Wearing a mask is particularly valuable in preventing the spread of the virus in communities where it is more prevalent, and yet doing so increases the risk of racial discrimination. “In essence, Black men have to pick their poison — risk their lives (and the lives of others) to Covid-19 by not wearing a mask, [or] risk their lives to police officers who see them as suspicious while wearing a mask,” writes
Perhaps a mask mandate would cause less stigma by requiring almost everyone to wear masks. Yet mask mandates—particular those enforced with fines or worse—lead to unequal police enforcement, and whether they are worn or not, the mandates run the risk of becoming a proxy to carry out racial profiling.
The Law as an Unreliable Check on Discrimination During a Pandemic
Racial discrimination is illegal — prosecutors and private litigants are empowered to pursue a remedy for such discrimination. So, in theory, the law is a check against any discrimination that might result from a mask requirement. Yet, in practice, there is reason to be doubtful.
Courts are less accessible than they would be during normal times. A litigant seeking redress for racial discrimination in the enforcement of a mask requirement may have difficulty obtaining a timely hearing. And justice delayed is justice denied.
Moreover, courts are exceedingly deferential to the actions of officials during a public health emergency. Such deference is compounded when judges also use the emergency as justification to adopt lenient standards of review. Courts have manipulated constitutional review standards in this pandemic, lowering the bar that police and other state action must clear.
For example, the Fifth Circuit federal appellate court recently side-stepped case law imposing an “undue burden” standard on state actions related to abortions in favor of a less demanding “real and substantial relation” test, claiming that the more forgiving test is required during a public health emergency. Worse still, a New Hampshire state court held that, during this pandemic, a Governor may “suspend civil rights” in the temporary service of civil order.
In short, a litigant seeking relief for race-based enforcement of a mask requirement is likely to find himself before a deferential judge deploying lenient standards of review and opining that civil liberties take a back seat to civil order during an emergency.
We conclude that a mask recommendation is the better solution.
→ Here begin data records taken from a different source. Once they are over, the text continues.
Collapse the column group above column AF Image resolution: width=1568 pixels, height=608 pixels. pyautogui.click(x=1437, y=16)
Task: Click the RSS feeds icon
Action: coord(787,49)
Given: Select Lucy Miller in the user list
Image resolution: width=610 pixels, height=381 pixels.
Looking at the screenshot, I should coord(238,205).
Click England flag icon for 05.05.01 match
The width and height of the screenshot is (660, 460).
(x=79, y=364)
The additional racial discrimination that is likely to result from the enforcement of a mask requirement is unacceptable, and it undercuts the empirical justifications for a mandate.
In comparison, a mask recommendation captures some of the public health benefit without the need for an enforcement mechanism that is so likely to result in additional discrimination.
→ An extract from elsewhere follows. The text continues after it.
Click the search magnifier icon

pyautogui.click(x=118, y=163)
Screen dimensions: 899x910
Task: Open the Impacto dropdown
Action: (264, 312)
Moreover, officials can boost the likely effectiveness of a mask recommendation if they combine it with advertising campaigns to educate the public about mask use, perhaps with well-known celebrities and those of all political stripes, so as to help normalize mask-wearing.
Additionally, we recommend increased federal funding for states and public health agencies to make masks widely available to the general public.